Single by Deborah Harry

from the album Def, Dumb & Blonde
- Released: May 1990 (UK)
- Recorded: 1989
- Genre: Pop
- Label: Chrysalis
- Songwriters: Debbie Harry; Chris Stein;
- Producer: Mike Chapman

Deborah Harry singles chronology
| "Sweet and Low" (1990) | "Maybe for Sure" (1990) | "Well, Did You Evah!" (1991) |

Audio sample
- Maybe For Surefile; help;

= Maybe for Sure =

"Maybe for Sure" is a 1989 song by the American singer Debbie Harry, released as a single from her third solo album Def, Dumb & Blonde.

==Song information==
"Maybe For Sure" was written during Harry's time with the band Blondie. Despite being produced by Blondie's producer Mike Chapman, the single was not a success, peaking at number 89 in the UK and was not released at all in the US.

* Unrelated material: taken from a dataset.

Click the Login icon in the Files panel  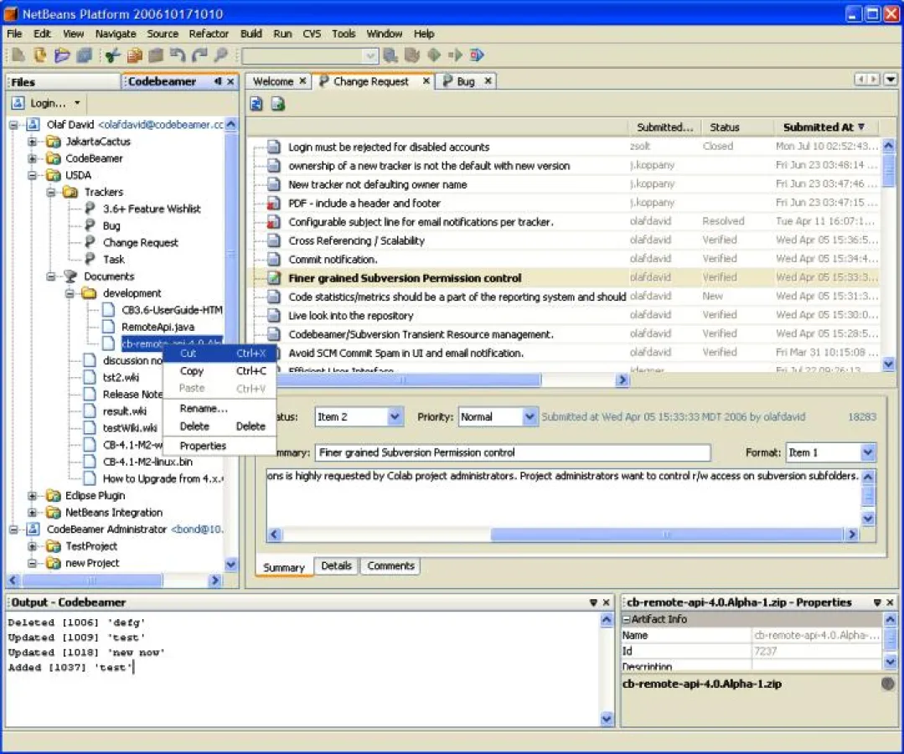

The song itself is a reworked version of the song "Angel's Song", from the 1983 animated film Rock & Rule, which was written by Debbie Harry and Chris Stein. A remixed version of the track called the "Tunguska Event 7" mix" was later featured on the US charity album Just Say Da (Volume IV Of Just Say Yes).

== Track listing ==
All tracks written by Deborah Harry & Chris Stein.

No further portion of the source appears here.